_Exercise requirements_
Begin with the line holding "At what coordinates" and end with the last line of the records below. Set down exactly those lines and leave out every picture.

•••••

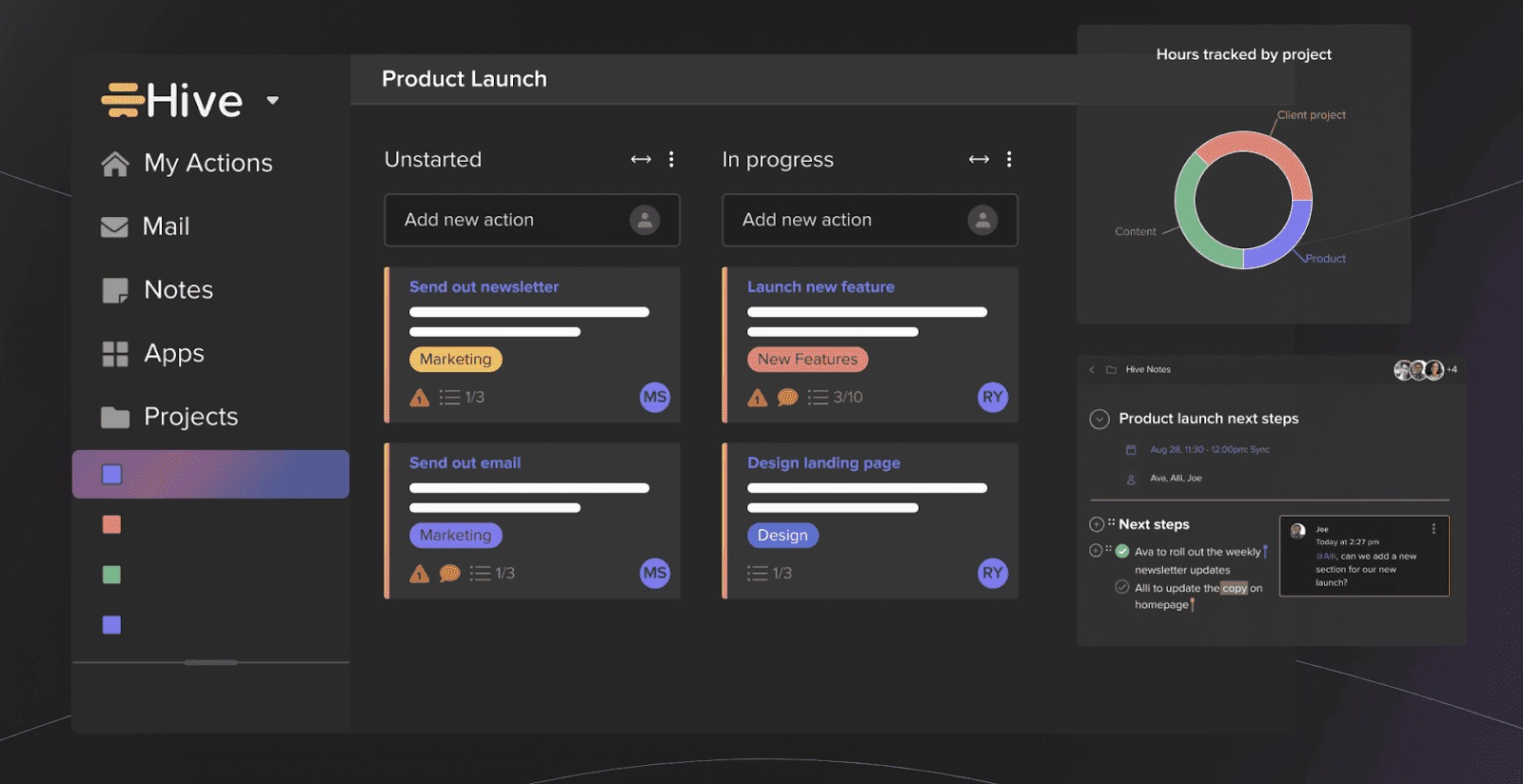The height and width of the screenshot is (784, 1523).
Task: Expand the Hive workspace dropdown arrow
Action: pyautogui.click(x=273, y=100)
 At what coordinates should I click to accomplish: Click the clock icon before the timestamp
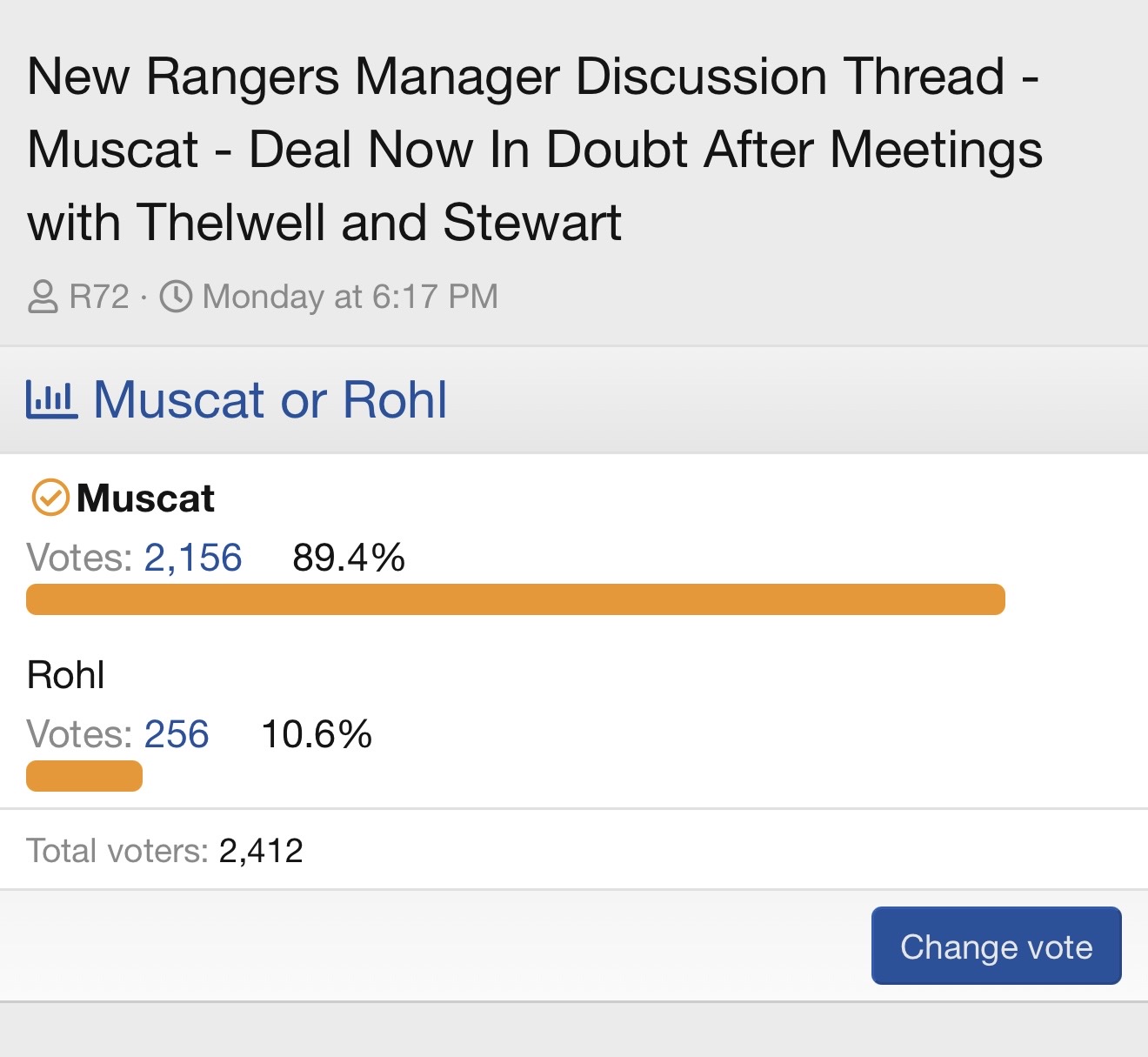coord(176,297)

•••••

_Exercise output_
 At what coordinates should I click to accomplish: Click the clock icon before the timestamp
coord(176,297)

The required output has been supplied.